**Task requirements**.
Every line containing the word "price" is to be copied from the data below.

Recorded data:
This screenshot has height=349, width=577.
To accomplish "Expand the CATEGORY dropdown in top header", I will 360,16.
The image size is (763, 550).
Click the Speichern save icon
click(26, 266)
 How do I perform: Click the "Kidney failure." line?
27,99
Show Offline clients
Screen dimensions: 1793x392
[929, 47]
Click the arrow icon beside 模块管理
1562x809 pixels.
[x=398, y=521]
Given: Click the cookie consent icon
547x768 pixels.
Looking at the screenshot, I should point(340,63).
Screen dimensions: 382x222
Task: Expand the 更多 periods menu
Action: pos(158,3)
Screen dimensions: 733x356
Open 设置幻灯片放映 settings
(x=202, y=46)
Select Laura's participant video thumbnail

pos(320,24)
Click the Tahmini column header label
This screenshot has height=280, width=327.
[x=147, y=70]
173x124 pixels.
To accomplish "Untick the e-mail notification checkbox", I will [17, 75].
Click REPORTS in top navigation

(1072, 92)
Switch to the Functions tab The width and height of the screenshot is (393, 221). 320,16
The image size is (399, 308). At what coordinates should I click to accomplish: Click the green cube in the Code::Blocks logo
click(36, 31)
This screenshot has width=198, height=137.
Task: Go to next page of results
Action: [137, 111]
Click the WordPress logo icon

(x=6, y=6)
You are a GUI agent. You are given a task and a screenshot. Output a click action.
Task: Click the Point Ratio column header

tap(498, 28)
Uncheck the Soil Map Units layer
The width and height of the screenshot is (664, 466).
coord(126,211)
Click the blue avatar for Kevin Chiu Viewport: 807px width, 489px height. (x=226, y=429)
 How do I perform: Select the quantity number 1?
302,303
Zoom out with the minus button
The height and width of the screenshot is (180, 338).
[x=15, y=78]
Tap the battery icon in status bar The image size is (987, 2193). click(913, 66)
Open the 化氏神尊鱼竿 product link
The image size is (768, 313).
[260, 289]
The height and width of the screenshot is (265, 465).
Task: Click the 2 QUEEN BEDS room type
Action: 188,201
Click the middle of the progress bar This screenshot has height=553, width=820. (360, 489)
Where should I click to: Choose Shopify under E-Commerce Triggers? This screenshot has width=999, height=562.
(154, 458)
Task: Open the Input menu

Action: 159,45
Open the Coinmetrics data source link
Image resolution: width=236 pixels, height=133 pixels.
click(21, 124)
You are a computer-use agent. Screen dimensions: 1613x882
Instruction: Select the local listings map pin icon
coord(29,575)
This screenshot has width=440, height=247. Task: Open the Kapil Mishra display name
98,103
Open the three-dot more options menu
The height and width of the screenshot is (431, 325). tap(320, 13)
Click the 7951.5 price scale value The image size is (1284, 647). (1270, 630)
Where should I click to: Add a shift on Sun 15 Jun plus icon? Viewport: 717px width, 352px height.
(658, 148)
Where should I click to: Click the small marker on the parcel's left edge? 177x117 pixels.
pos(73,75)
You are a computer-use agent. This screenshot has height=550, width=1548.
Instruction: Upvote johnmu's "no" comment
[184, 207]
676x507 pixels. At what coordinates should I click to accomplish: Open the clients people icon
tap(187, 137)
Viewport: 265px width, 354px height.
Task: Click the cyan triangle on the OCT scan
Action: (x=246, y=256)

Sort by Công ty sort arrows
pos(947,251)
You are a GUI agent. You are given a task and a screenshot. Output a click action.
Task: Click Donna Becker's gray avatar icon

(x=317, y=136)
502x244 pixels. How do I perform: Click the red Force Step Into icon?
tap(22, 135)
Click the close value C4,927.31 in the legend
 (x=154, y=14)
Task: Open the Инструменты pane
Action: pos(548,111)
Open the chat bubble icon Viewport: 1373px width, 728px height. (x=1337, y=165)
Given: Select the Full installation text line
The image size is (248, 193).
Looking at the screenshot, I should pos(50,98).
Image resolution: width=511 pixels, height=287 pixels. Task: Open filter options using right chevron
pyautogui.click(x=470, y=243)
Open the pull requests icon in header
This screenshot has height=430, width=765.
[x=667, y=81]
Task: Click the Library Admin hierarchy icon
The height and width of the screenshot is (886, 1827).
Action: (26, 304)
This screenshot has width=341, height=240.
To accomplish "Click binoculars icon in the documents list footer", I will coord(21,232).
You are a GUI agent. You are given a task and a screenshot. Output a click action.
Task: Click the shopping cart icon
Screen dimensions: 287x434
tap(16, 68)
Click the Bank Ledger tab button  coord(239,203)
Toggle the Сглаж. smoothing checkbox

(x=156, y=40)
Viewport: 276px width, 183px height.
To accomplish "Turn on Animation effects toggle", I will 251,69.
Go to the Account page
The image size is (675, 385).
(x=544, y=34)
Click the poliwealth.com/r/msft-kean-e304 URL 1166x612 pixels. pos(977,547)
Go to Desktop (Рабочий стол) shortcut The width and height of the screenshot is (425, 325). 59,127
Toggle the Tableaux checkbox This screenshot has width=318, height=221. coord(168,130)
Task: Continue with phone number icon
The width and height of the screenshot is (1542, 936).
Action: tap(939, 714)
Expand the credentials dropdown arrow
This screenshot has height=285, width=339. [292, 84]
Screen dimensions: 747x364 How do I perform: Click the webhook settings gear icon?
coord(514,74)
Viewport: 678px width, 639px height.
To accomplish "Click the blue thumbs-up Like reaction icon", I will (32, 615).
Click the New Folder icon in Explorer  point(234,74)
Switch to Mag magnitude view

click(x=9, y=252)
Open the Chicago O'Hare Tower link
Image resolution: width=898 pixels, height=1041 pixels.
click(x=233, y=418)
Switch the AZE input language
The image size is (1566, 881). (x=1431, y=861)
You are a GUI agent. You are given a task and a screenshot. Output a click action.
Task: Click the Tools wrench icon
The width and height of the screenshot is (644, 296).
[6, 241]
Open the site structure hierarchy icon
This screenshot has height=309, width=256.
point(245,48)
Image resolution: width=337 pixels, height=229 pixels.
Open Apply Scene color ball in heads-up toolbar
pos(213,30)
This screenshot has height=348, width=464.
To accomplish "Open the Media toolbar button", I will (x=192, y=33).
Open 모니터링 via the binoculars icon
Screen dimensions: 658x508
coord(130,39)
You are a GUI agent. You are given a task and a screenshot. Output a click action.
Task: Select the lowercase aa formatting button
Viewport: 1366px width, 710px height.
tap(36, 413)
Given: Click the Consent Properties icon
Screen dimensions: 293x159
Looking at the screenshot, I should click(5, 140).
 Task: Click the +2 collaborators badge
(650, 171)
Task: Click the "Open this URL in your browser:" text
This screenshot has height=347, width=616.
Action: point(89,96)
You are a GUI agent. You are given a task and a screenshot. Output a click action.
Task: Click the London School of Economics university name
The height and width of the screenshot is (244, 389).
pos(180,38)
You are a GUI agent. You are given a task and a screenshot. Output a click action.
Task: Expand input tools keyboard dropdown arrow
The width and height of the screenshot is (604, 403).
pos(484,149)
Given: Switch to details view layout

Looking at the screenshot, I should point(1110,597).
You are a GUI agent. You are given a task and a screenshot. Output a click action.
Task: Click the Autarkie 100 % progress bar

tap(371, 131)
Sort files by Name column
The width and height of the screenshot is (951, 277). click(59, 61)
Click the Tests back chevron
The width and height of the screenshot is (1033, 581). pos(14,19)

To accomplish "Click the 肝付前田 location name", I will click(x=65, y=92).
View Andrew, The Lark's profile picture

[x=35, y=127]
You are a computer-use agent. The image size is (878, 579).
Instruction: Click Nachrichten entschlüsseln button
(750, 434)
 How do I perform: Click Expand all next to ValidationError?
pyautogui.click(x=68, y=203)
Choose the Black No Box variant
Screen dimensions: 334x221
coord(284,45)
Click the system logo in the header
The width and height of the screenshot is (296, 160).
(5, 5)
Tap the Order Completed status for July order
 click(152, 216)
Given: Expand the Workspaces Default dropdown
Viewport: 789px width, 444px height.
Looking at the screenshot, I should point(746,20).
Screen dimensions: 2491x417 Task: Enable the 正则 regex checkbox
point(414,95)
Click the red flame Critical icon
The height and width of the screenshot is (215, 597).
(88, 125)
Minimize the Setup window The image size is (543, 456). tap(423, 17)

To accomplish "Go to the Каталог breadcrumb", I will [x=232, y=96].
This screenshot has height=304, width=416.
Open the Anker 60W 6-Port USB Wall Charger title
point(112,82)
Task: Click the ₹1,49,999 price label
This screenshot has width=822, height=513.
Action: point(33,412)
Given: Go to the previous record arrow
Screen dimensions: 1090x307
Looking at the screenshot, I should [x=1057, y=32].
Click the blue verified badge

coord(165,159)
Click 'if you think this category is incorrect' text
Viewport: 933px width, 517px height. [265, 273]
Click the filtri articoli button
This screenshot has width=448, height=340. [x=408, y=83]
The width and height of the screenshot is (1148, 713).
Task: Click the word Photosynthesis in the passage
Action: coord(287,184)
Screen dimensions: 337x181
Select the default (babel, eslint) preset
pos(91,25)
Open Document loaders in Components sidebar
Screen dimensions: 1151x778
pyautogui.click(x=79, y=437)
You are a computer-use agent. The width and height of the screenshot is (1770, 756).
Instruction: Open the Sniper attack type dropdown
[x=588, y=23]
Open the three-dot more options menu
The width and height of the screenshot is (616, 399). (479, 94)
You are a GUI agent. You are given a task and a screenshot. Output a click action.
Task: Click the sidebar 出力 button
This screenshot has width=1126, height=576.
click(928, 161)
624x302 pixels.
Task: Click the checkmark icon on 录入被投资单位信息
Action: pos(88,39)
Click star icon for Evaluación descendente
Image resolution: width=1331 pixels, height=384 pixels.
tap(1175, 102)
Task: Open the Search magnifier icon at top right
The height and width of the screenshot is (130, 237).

**Written solution**.
Click the 7951.5 price scale value The image size is (1284, 647). (1270, 630)
Task: Click the ₹1,49,999 price label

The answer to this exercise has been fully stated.